RE: [PoC] pg_upgrade: allow to upgrade publisher node - Mailing list pgsql-hackers

From Zhijie Hou (Fujitsu)
Subject RE: [PoC] pg_upgrade: allow to upgrade publisher node
Date
Msg-id OS0PR01MB5716CE2A338136DD1129D2AC9414A@OS0PR01MB5716.jpnprd01.prod.outlook.com
Whole thread Raw
In response to Re: [PoC] pg_upgrade: allow to upgrade publisher node  (Amit Kapila <amit.kapila16@gmail.com>)
Responses RE: [PoC] pg_upgrade: allow to upgrade publisher node
List pgsql-hackers
On Tuesday, August 15, 2023 11:06 AM Amit Kapila <amit.kapila16@gmail.com> wrote:
> 
> On Tue, Aug 15, 2023 at 7:51 AM Masahiko Sawada <sawada.mshk@gmail.com>
> wrote:
> >
> > On Mon, Aug 14, 2023 at 2:07 PM Amit Kapila <amit.kapila16@gmail.com>
> wrote:
> > >
> > > On Mon, Aug 14, 2023 at 7:57 AM Masahiko Sawada
> <sawada.mshk@gmail.com> wrote:
> > > > Another idea is (which might have already discussed thoguh) that we
> check if the latest shutdown checkpoint LSN in the control file matches the
> confirmed_flush_lsn in pg_replication_slots view.
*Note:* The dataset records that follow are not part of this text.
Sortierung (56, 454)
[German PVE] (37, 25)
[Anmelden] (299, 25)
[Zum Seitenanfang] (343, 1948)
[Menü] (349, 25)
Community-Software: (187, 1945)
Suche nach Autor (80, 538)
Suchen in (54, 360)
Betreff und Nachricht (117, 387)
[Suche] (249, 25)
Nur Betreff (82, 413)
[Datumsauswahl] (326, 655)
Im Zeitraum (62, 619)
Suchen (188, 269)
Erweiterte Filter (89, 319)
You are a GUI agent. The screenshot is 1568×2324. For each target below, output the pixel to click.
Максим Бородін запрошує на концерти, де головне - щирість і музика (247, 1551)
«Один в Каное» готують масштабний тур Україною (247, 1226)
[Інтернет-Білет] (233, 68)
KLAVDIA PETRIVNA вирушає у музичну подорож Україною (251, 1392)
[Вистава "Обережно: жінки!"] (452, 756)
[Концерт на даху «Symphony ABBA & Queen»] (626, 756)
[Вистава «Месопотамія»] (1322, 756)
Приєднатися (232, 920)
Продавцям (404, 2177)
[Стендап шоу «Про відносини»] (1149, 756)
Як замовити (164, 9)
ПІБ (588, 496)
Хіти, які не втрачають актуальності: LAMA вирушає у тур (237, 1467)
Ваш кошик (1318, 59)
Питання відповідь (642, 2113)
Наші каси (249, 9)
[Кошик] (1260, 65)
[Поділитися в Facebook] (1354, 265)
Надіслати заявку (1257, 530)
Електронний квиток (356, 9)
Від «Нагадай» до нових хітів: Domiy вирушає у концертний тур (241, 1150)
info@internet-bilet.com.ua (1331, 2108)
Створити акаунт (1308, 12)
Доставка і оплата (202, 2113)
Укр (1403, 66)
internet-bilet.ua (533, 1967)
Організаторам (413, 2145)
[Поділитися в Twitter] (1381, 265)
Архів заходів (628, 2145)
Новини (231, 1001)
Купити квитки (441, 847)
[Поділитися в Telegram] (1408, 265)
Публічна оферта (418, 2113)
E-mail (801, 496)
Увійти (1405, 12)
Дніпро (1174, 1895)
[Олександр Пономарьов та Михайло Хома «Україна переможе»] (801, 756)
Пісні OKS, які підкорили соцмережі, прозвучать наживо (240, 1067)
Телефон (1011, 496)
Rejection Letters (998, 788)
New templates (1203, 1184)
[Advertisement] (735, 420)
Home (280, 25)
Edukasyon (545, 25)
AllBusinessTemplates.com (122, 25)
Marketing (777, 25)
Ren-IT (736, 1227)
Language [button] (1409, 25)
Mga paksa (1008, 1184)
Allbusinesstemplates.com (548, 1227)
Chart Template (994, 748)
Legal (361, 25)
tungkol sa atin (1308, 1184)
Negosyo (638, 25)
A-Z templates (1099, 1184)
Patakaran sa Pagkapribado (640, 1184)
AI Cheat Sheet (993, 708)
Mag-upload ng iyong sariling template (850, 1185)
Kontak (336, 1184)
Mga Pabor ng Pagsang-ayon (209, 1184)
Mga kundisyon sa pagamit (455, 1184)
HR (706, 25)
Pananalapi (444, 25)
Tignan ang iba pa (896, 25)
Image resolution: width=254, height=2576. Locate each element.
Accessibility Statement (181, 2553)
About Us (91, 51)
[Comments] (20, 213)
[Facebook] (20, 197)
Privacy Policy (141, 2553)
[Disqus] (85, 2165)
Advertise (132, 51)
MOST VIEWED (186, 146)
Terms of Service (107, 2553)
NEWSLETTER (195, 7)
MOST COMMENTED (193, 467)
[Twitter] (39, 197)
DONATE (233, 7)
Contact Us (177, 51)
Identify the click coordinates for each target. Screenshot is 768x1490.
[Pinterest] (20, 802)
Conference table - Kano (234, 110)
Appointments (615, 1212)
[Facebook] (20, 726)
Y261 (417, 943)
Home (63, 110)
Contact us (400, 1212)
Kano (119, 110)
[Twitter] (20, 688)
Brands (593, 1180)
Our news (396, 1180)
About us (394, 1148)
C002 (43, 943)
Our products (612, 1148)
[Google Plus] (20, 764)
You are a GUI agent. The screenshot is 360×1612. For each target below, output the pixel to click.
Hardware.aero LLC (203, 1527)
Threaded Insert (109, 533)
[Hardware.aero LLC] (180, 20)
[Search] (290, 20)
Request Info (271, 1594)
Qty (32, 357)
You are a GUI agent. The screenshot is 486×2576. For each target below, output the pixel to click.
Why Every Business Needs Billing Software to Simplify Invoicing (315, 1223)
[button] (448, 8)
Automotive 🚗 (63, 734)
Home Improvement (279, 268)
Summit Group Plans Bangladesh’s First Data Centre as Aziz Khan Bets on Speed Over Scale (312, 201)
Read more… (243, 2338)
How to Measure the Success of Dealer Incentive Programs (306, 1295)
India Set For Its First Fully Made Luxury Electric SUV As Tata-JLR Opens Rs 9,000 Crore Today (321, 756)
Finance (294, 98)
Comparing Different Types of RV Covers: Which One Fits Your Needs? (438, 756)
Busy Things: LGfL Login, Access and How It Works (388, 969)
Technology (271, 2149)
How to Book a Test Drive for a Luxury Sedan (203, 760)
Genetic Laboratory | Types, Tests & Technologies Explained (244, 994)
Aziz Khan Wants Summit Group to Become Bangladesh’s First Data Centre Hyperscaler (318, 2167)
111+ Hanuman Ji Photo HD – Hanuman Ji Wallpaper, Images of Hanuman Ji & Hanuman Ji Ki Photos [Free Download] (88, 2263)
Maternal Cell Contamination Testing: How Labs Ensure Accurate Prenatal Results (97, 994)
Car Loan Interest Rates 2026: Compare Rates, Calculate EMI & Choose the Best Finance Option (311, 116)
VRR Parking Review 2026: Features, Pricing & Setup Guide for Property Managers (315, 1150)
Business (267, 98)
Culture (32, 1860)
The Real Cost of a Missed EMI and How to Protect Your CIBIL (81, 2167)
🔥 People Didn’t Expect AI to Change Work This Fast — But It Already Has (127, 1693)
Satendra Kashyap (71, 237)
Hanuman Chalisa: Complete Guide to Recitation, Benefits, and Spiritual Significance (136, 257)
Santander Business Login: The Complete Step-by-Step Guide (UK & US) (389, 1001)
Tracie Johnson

That way, we can ensure that
> the slot has consumed all WAL records before the last shutdown. We don't
> need to worry about WAL records generated after starting the old cluster
> during the upgrade, at least for logical replication slots.
> > > >
> > >
> > > Right, this is somewhat closer to what Patch is already doing. But
> > > remember in this case we need to remember and use the latest
> > > checkpoint from the control file before the old cluster is started
> > > because otherwise the latest checkpoint location could be even
> > > updated during the upgrade. So, instead of reading from WAL, we need
> > > to change so that we rely on the control file's latest LSN.
> >
> > Yes, I was thinking the same idea.
> >
> > But it works for only replication slots for logical replication. Do we
> > want to check if no meaningful WAL records are generated after the
> > latest shutdown checkpoint, for manually created slots (or non-logical
> > replication slots)? If so, we would need to have something reading WAL
> > records in the end.
> >
> 
> > > I would prefer this
> > > idea than to invent a new API/tool like pg_replslotdata.
> >
> > +1

Changed the check to compare the latest checkpoint lsn from pg_controldata
with the confirmed_flush_lsn in pg_replication_slots view.

> >
> > >
> > > The other point you and Bruce seem to be favoring is that instead of
> > > dumping/restoring slots via pg_dump, we remember the required
> > > information of slots retrieved during their validation in pg_upgrade
> > > itself and use that to create the slots in the new cluster. Though I
> > > am not aware of doing similar treatment for other objects we restore
> > > in this case it seems reasonable especially because slots are not
> > > stored in the catalog and we anyway already need to retrieve the
> > > required information to validate them, so trying to again retrieve
> > > it via pg_dump doesn't seem useful unless I am missing something.
> > > Does this match your understanding?
> >
> > If there are use cases for --logical-replication-slots-only option
> > other than pg_upgrade, it would be good to have it in pg_dump. I was
> > just not sure of other use cases.
> >
> 
> It was primarily for upgrade purposes only. So, as we can't see a good reason to
> go via pg_dump let's do it in upgrade unless someone thinks otherwise.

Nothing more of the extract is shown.